This Week in Animal Protection
News and headlines for March 6 - March 18, 2022
These are some of the stories making headlines in animal protection:
A “pit bull” ban in Leawood, KS, has been declared unconstitutional. The lawsuit was filed by the family of Lucy; a blind dog forced to live away from her home on the threat of impoundment and killing. Lucy had done nothing wrong, and the city failed to provide a rationale for its law, based as it was “on outdated suspicions about the breeds from decades ago.” The court victory allows her to move back home.
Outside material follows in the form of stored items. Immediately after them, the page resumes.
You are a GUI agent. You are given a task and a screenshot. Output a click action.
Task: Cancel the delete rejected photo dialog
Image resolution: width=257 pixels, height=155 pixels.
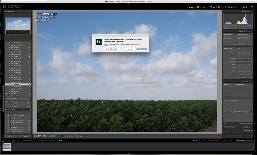[x=130, y=49]
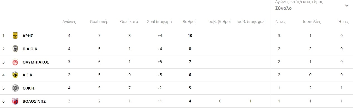The height and width of the screenshot is (108, 353).
Task: Expand the home/away matches dropdown chevron
Action: click(x=347, y=6)
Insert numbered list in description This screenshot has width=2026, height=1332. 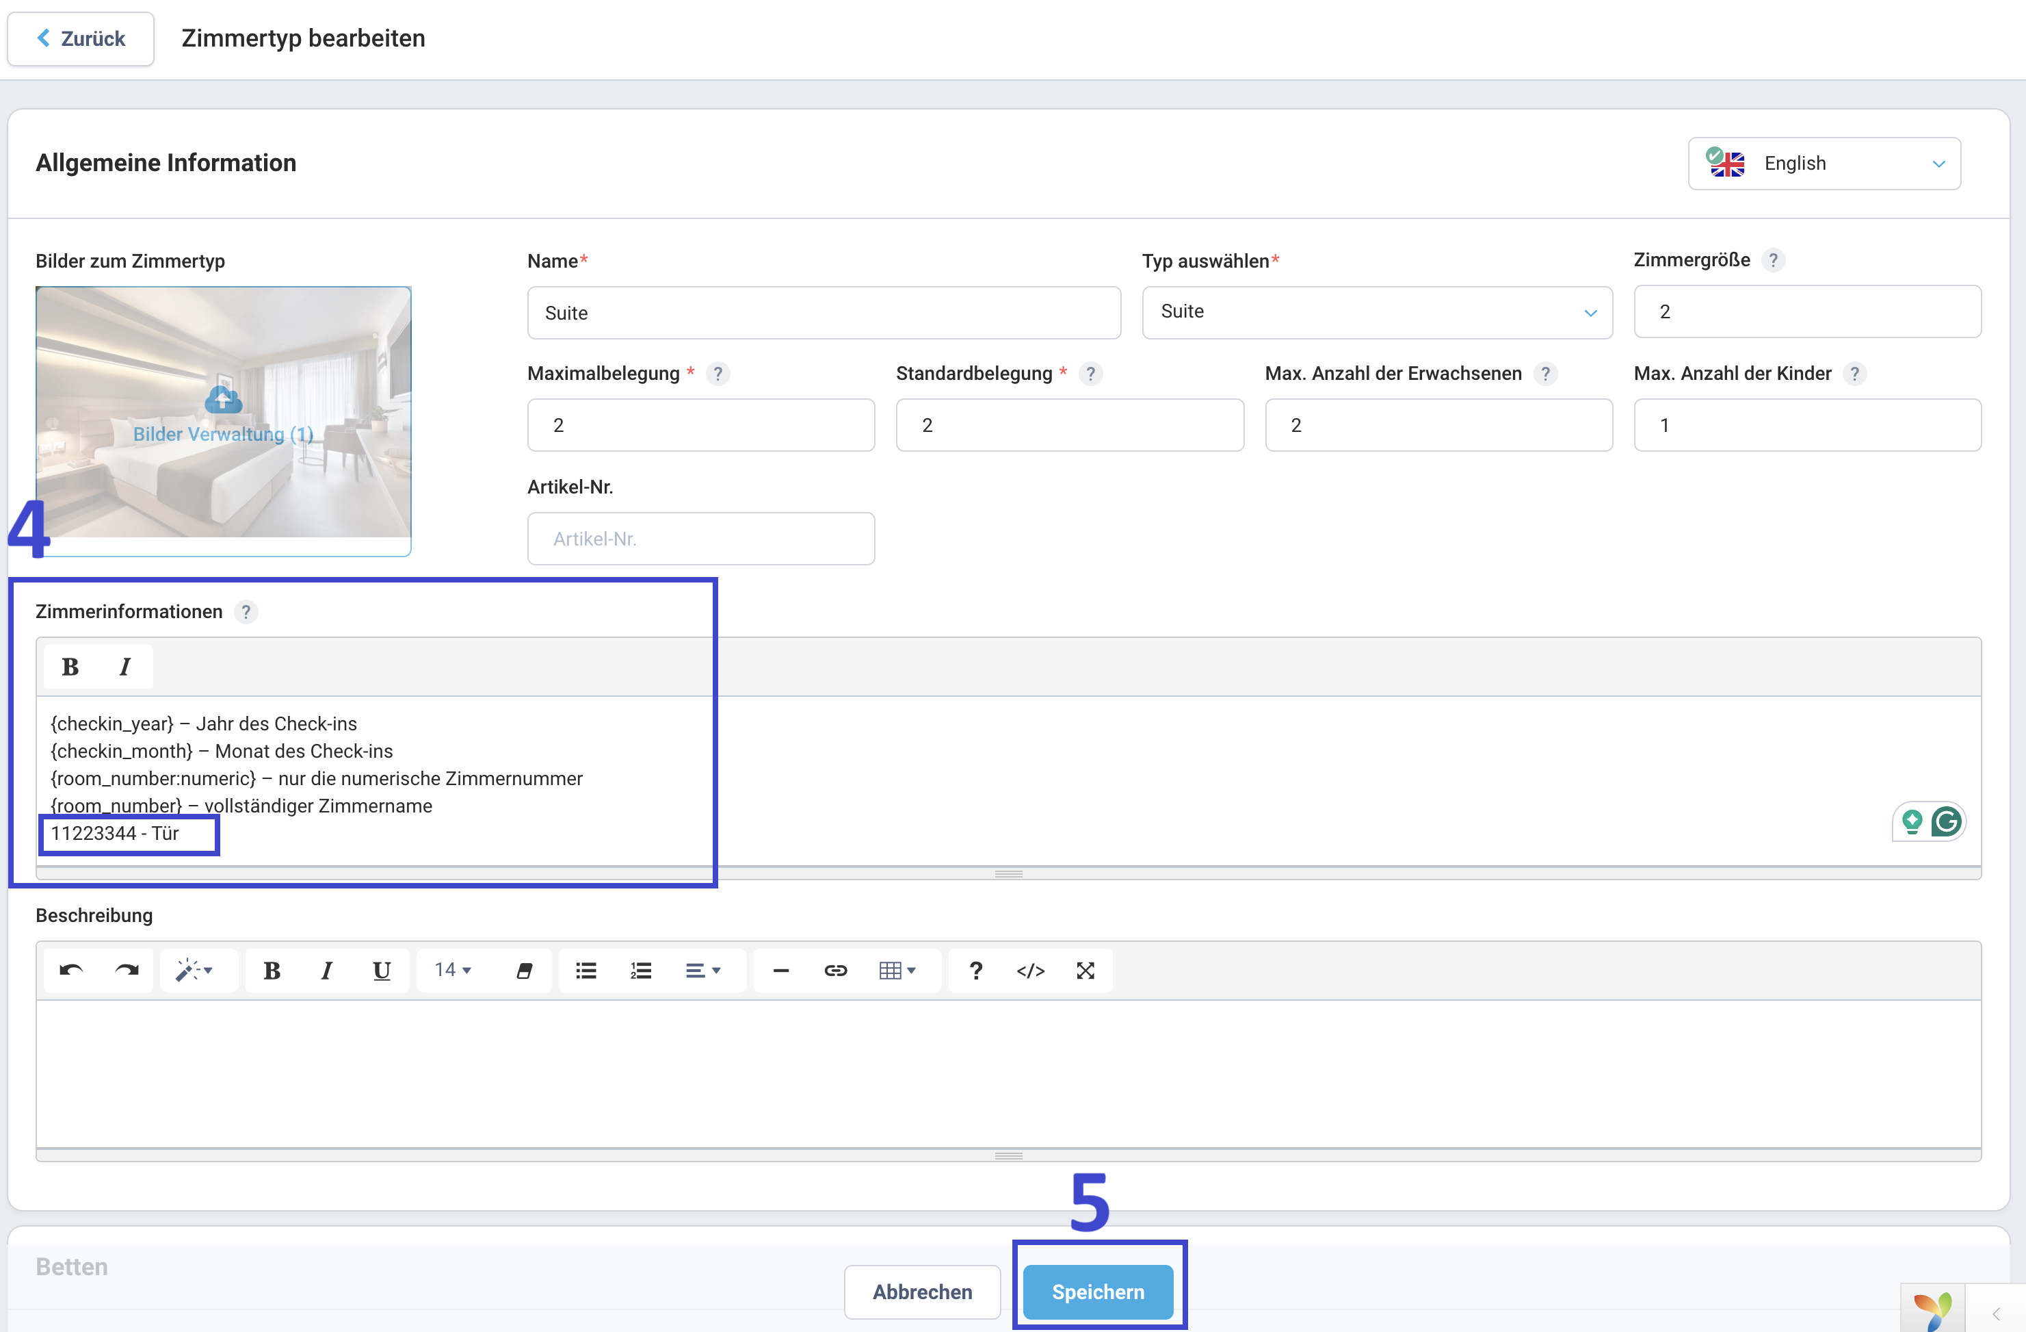[641, 970]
However, Florida legislation to overturn the “pit bull” ban in Miami-Dade and breed-discriminatory laws in other cities failed to pass. These communities will continue to kill healthy and friendly dogs.
Banning dogs based on how they look is immoral. It is also ineffective. That’s not just opinion; it’s science:
50% of dogs labeled as pit bulls lack DNA breed signatures of breeds commonly classified as pit bulls;
Dogs targeted for breed discriminatory laws are not more likely to bite, do not bite harder, and such bans do not result in fewer dog bites or bite-related hospitalization rates; and,
Enforcement of bans is expensive, with no measurable impact on public safety.
“When a city has a breed-specific ban, good dogs die. It’s that simple.”
While legislation to help these dogs failed in Florida, legislators passed a bill that would harm others.
The proposed law protects puppy mills by overturning local bans on the sale of commercially bred puppies and kittens in pet stores. The legislation would also prevent other cities from passing such prohibitions. As such, dogs and cats will continue to suffer unless the Governor vetoes it.
Bans on the sale of milled animals serve three purposes:
Encouraging people to adopt/rescue;
Educating the community about abuse in mills; and,
Stopping neglect and abuse.
And they work. With half a dozen states and roughly 400 cities divesting themselves of this pernicious harm, “Nebraska Department of Agriculture records show that half of the state’s commercial dog and cat breeders have left the business.”
Legislation to ban the declawing of cats passed both the Maryland House of Representatives and Senate. It now heads to the governor for his signature.
Legislation pending in California would also ban declawing.
Studies show that declawed cats are at significantly greater risk for back pain, not using the litter box, aggression (scratching/biting), and excessive grooming (barbering). They are at even greater risk for pain with bone fragments due to “poor or inappropriate surgical techniques,” which occurred in 63% of cases.
A No Kill nation is within our reach:
“The Rosenberg Animal Control and Shelter facility was honored by city officials for its third anniversary as a No-Kill facility.” In 2021, Rosenberg, TX, reported a 99% placement rate for dogs, 96% for cats, and 96% for other animals. “Shelter director Mara Hartsell was presented an official proclamation during a Rosenberg City Council meeting... The facility is an open-intake, No-Kill shelter for lost and surrendered animals in the Rosenberg city limits.”
As more people turn to rescue and adoption and more shelters embrace progressive policies, the number of communities placing over 95% and as high as 99% of the animals is increasing:
Madison County, AL, reported a 96% placement rate for cats and 94% for dogs.
Camano Island, WA, reported a 99% placement rate for dogs, 94% for cats, and 100% for other small animals.
Madison County, NY, reported a 99% placement rate for dogs and 95% for cats.
These communities and national data prove that animals are not dying in pounds because there are too many, too few homes, or people don’t want the animals. They are dying because people in those pounds are killing them. Replace those people, implement the No Kill Equation, and we can be a No Kill nation today.
In communities implementing the No Kill Equation, “Animal euthanasia has become increasingly rare, with high adoption rates and greater awareness surrounding animal welfare.” In Washington County, OR, “crews dismantled a grim reminder of a different time: the incinerator at Bonnie Hays Animal Shelter, which was once used to cremate euthanized animals.”